**原文节选:**
06. 结合多保真优化¶

多保真优化简介¶

在上一个教程中，我们学习了如何实现一个简单的AutoML系统。但这个AutoML系统的核心：贝叶斯优化算法往往需要大量对采样的评价才能获得比较好的结果。

然而，在自动机器学习(Automatic Machine Learning, AutoML)任务中评价往往通过 k 折交叉验证获得，在大数据集的机器学习任务上，获得一个评价的时间代价巨大。这也影响了优化算法在自动机器学习问题上的效果。所以一些减少评价代价的方法被提出来，其中多保真度优化(Multi-Fidelity Optimization)[1]就是其中的一种。而多臂老虎机算法(Multi-armed Bandit Algorithm, MBA)[2]是多保真度算法的一种。在此基础上，有两种主流的bandit-based优化策略：

Successive Halving (SH) [3]
Hyperband (HB) [4]

首先我们介绍连续减半(Successive Halving ,SH)。在连续减半策略中，我们将评价代价参数化为一个变量budget，即预算。根据BOHB论文[5]的阐述，我们可以根据不同的场景定义不同的budget，举例如下：

迭代算法的迭代数(如：神经网络的epoch、随机森林，GBDT的树的个数)
机器学习算法所使用的样本数
贝叶斯神经网络[6]中MCMC链的长度
深度强化学习中的尝试数

举例说明，我们定义\(budget_{max}=1\), \(budget_{min}=\frac{1}{8}\), \(\eta=2\) (eta = 2) 。在这里budget的语义表示使用\(100\times budget\)%的样本。

首先我们从配置空间(或称为超参空间)随机采样8个配置，实例化为8个机器学习模型。
然后用\(\frac{1}{8}\)的训练样本训练这8个模型并在验证集得到相应的损失值。
保留这8个模型中loss最低的前4个模型，其余的舍弃。
依次类推，最后仅保留一个模型，并且其budget=1(可以用全部的样本进行训练)

**数据部分:**
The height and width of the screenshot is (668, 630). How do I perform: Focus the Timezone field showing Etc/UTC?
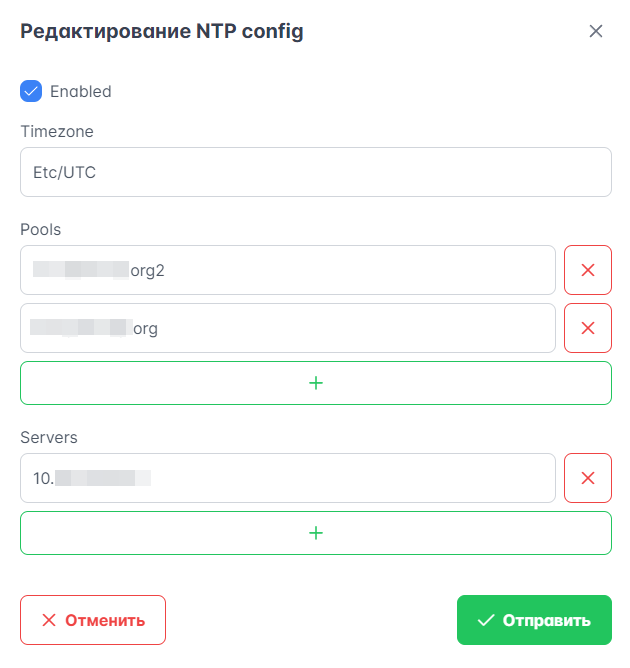(x=315, y=172)

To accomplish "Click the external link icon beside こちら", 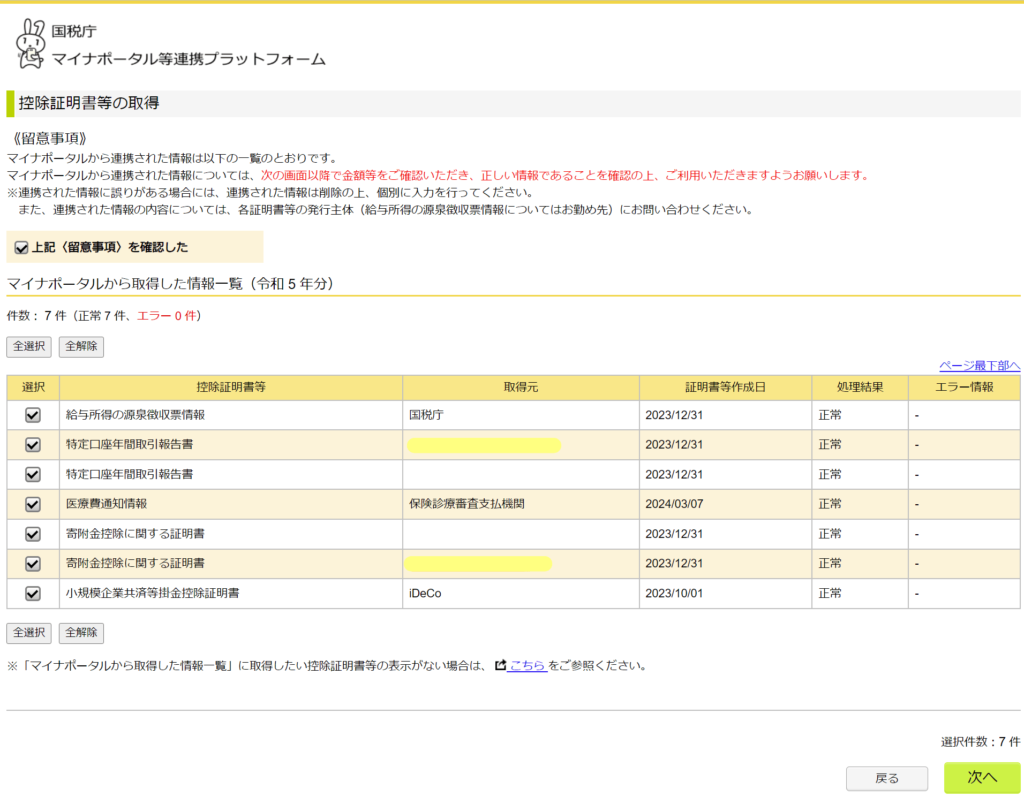I will pos(500,665).
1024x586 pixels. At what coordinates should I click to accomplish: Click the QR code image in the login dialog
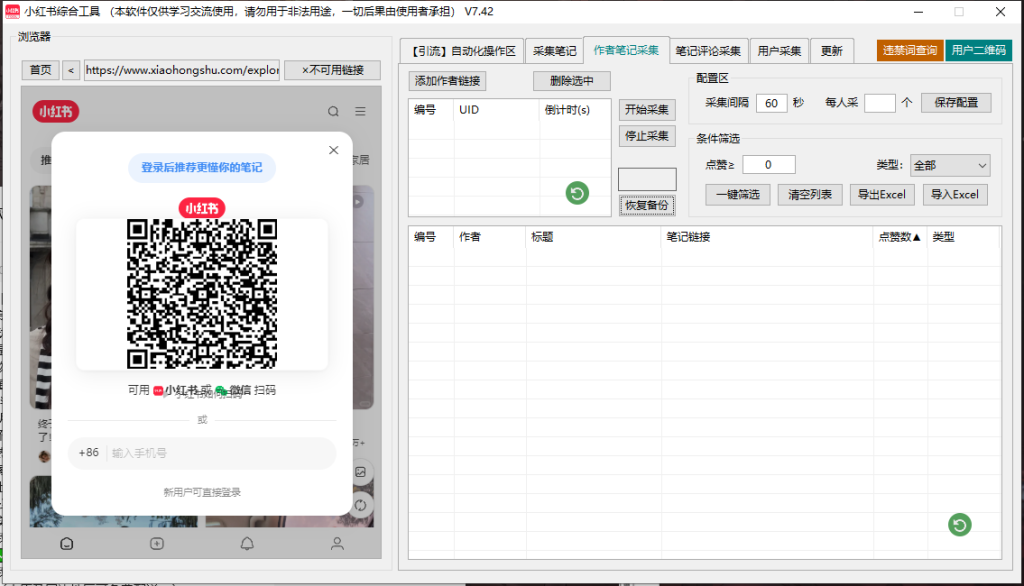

**练习:**
1/ 请从多保真优化教程中原样抄写一段：从含有“机器学习算法所使用的样本数”的地方开始，到“首先我们从配置空间(或称为超参空间)随机采样8个配置，实例化为8个机器学习模型。”为止。
2/ 请在多保真优化教程的最后一句之后续写下去。

**书面答案:**
1/
机器学习算法所使用的样本数
贝叶斯神经网络[6]中MCMC链的长度
深度强化学习中的尝试数

举例说明，我们定义\(budget_{max}=1\), \(budget_{min}=\frac{1}{8}\), \(\eta=2\) (eta = 2) 。在这里budget的语义表示使用\(100\times budget\)%的样本。

首先我们从配置空间(或称为超参空间)随机采样8个配置，实例化为8个机器学习模型。

2/
上图描述了例子中的迭代过程(图片来自[1]) 。我们可以用ultraopt.multi_fidelity中的SuccessiveHalvingIterGenerator来实例化这一过程：

[1]:

from ultraopt.multi_fidelity import SuccessiveHalvingIterGenerator, HyperBandIterGenerator

[2]:

SH = SuccessiveHalvingIterGenerator(min_budget=1/8, max_budget=1, eta=2)
SH.get_table()

[2]:

	iter 0
	stage 0	stage 1	stage 2	stage 3
num_config	8	4	2	1
budget	1/8	1/4	1/2	1

接下来我们介绍HyperBand(HB)的策略。

[3]:

SH = HyperBandIterGenerator(min_budget=1/8, max_budget=1, eta=2)
SH.get_table()

[3]:

	iter 0				iter 1			iter 2		iter 3
	stage 0	stage 1	stage 2	stage 3	stage 0	stage 1	stage 2	stage 0	stage 1	stage 0
num_config	8	4	2	1	4	2	1	4	2	4
budget	1/8	1/4	1/2	1	1/4	1/2	1	1/2	1	1

在UltraOpt中结合贝叶斯优化与多保真优化¶

我们注意到，上文描述的SH和HB策略在采样时都是随机采样，而UltraOpt将优化器和多保真迭代生成器这两个部分解耦和了，您可以将任意的贝叶斯优化算法和多保真优化算法进行组合。

这样的组合其实就是BOHB(Bayesian Optimization Hyperband)算法[5]。UltraOpt在很多代码上借鉴和直接使用了HpBandSter[7]这个开源项目，我们感谢他们优秀的工作。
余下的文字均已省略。